Más lesiones y mayores sufrimientos

Las primeras jornadas de la Liga se están caracterizando por dos cuestiones inesperadas: Hay exceso de lesiones musculares, nunca se habían padecido tantas, y a los grandes les toca sufrir para ganar. El Madrid notó alivio con la reincorporación de Cristiano y sin embargo, ello no le sirvió para mejorar su imagen. En Vitoria ganó con dos goles del recién llegado, el bético Dani Ceballos, que le permiten mantener la diferencia de siete puntos con el Barça. Al tiempo, el Atlético le haya tomado la delantera y está a cuatro del líder después de derrotar al Sevilla,

Los clubes, y entre ellos los de la elite, cuentan en sus plantillas con médicos especialistas en lesiones musculares, un cuerpo de fisioterapeutas que pueden poner a uno en servicio con eficaz tratamiento y fundamentalmente, preparadores físicos responsables de la fortaleza muscular de los jugadores y, finalmente, dietistas que contribuyen a que la alimentación de los futbolistas sea la más idónea para beneficiarles físicamente. Algo está fallando porque ha habido clubes con tal número de lesionados que han roto los records más nefastos de la historia. Verbigracia: el Villarreal.

Los problemas físicos tal vez tengan que ver con el rendimiento de los protagonistas.

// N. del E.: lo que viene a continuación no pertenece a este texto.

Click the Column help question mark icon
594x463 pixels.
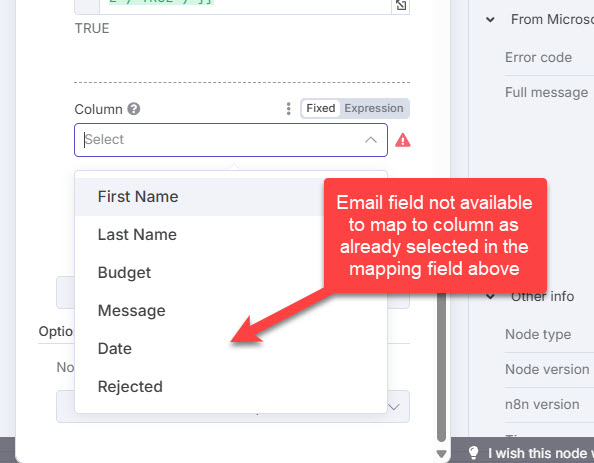pos(133,109)
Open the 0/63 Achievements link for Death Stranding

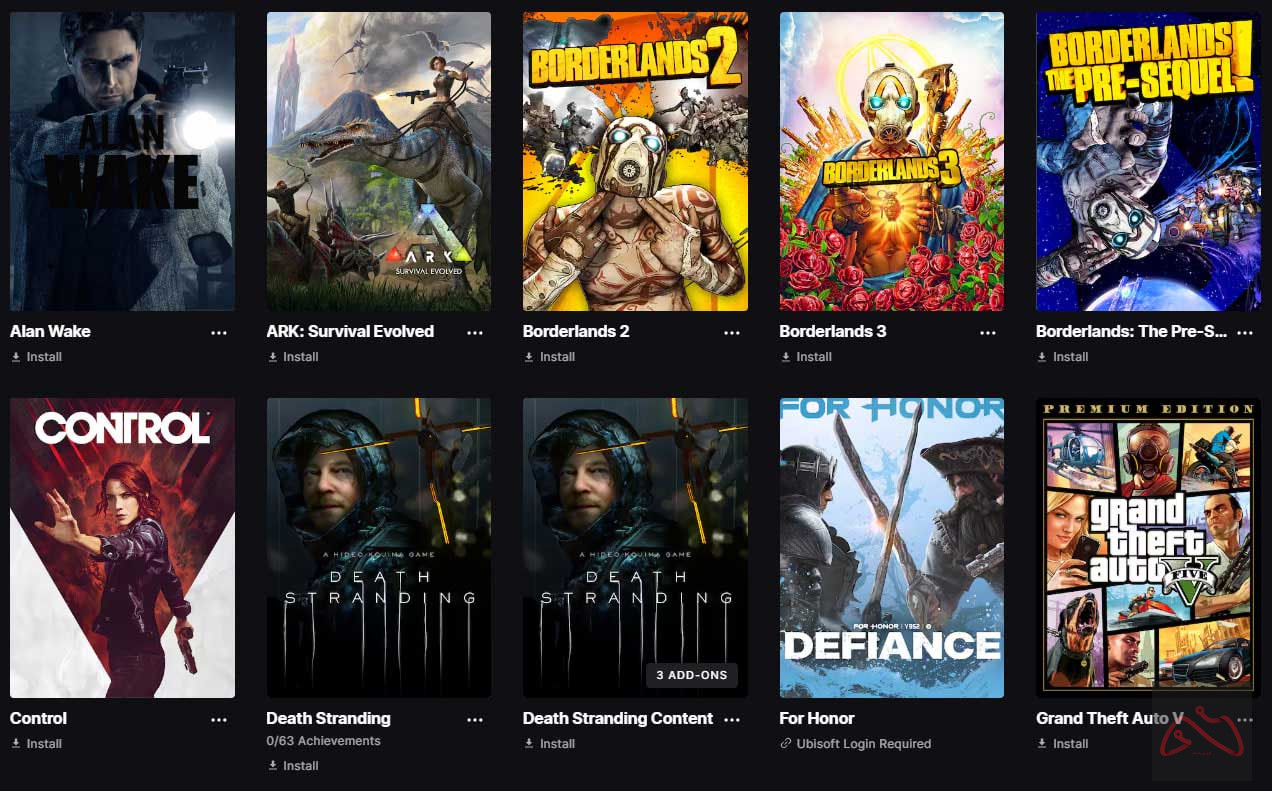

No obstante, cuesta creer que el Madrid, que con los suplentes era capaz de las mejores hazañas no levante cabeza incluso con los titulares.

Empieza a ser curioso que Zidane, que se había mantenido al margen de cualquier crítica, ya está recibiendo algunos avisos. Se les discute, en voz baja y sin dar tres cuartos al pregonero, pero ya no es el intocable Zinedine. De todas maneras la crisis actual es, en mi opinión, cuestión pasajera. El problema no son los  resultados sino el juego que no es el más brillante. En partidos en que cuesta ganar como en Vitoria, no es exagerado poner sobre el tapete la cantidad de oportunidades de gol que crea.

En el Barça haya algo más preocupante: Valverde, que se ha adherido al club en cuestiones políticas, no comparte las viejas ideas de la entidad en materia futbolística. El Barça juega a una cosa mixta que no se sabe exactamente qué es. Hay acciones de contragolpe más que nunca, y de ello sale perjudicado aquello que se decía que era innegociable. Ser líder lo ha puesto a salvo de las protestas inmediatas. En Girona en el patio de su casa, es decir de Puigdemont, ganó con más apuros de los debidos. Y la tarde que se presumía exultante en lo político y lo deportivo fue menos. No hubo tantas esteladas y tampoco abundancia de goles.

Y en esto que a Cholo Simeone le recuerda el nuevo Metropolitano, preciso campo de fútbol, a un circo romano. Le gusta el calor del público y tengo la impresión de que desde la banda a partir de ahora, cuando mande a los suyos a la guerra lo hará de forma diferente: bajando el pulgar como un Nerón de turno. Y le servirá para seguir ganando.

Posdata. El Villarreal de este año no parece el que acabó la pasada temporada. Al entrenador lo empiezan a amenazar con dieta navideña sin turrón.